| GIVEN TASK |
Please edit the items from the start through the line containing "I will pos(90,28)." so that "scrollbar thumb" becomes "scroll handle", with everything else left unchanged.

++++++

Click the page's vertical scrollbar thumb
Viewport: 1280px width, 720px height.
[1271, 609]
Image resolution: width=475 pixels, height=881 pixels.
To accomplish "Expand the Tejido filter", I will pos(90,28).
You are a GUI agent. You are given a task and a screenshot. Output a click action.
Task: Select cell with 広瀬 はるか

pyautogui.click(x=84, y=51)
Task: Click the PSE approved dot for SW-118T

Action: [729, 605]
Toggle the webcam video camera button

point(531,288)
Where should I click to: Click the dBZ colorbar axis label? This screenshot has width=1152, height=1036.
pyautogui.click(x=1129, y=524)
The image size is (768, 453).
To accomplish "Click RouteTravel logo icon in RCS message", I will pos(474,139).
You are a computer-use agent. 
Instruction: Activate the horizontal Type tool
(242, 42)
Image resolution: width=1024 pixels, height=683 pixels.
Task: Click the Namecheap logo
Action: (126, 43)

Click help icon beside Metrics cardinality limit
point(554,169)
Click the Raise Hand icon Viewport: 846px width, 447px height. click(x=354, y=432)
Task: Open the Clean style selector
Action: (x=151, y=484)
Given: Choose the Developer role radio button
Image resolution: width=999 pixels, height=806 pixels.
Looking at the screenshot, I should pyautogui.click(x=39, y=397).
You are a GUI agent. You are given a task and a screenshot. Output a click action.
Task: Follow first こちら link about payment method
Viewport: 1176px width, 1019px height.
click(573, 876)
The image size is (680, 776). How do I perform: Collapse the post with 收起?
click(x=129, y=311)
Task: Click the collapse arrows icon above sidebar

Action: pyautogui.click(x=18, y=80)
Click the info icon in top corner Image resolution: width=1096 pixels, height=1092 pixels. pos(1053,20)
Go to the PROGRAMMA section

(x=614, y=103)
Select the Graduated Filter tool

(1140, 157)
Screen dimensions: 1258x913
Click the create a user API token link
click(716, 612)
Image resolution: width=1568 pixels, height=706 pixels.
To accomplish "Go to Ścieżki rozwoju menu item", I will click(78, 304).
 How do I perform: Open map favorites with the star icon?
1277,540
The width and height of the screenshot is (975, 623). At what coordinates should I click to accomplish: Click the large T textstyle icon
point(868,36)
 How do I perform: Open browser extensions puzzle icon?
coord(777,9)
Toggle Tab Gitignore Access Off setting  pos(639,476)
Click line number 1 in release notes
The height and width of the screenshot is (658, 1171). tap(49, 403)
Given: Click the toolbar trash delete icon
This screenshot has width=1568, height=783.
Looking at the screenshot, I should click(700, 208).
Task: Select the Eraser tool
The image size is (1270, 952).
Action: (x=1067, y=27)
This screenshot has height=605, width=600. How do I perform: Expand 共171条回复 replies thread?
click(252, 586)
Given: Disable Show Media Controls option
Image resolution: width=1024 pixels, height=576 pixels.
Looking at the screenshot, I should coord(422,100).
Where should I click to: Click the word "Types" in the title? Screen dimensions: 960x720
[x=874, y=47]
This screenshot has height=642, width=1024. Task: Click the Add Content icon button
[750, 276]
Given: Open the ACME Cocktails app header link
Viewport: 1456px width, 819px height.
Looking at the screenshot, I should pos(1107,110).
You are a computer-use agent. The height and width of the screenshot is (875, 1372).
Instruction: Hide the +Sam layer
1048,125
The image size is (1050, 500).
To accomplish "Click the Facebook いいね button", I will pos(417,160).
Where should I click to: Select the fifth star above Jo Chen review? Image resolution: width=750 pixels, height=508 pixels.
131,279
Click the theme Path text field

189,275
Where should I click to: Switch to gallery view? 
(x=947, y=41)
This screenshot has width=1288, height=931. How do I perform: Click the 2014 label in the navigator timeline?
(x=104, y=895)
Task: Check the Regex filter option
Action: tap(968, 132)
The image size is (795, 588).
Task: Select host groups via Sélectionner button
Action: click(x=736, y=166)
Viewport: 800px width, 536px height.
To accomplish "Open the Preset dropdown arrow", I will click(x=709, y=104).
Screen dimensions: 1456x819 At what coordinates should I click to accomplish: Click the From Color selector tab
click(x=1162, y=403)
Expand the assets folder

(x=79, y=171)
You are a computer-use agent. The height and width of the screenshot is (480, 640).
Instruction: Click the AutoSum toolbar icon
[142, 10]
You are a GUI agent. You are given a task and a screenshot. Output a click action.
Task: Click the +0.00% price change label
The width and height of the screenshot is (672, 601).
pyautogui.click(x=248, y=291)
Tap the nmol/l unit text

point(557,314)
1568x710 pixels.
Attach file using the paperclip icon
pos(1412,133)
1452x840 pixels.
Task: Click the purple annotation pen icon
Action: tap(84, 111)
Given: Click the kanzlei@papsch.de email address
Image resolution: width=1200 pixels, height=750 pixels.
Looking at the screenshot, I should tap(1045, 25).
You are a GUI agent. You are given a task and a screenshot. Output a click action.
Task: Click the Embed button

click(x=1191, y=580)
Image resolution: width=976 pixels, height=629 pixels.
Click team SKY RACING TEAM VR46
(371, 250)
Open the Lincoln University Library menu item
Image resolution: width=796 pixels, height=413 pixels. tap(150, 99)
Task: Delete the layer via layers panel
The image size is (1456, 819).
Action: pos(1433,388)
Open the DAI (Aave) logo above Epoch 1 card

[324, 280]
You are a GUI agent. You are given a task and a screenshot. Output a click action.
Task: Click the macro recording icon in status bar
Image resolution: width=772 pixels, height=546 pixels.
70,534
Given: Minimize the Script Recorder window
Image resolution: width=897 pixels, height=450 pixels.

++++++

| FINAL RESULT |
Click the page's vertical scroll handle
Viewport: 1280px width, 720px height.
[1271, 609]
Image resolution: width=475 pixels, height=881 pixels.
To accomplish "Expand the Tejido filter", I will pos(90,28).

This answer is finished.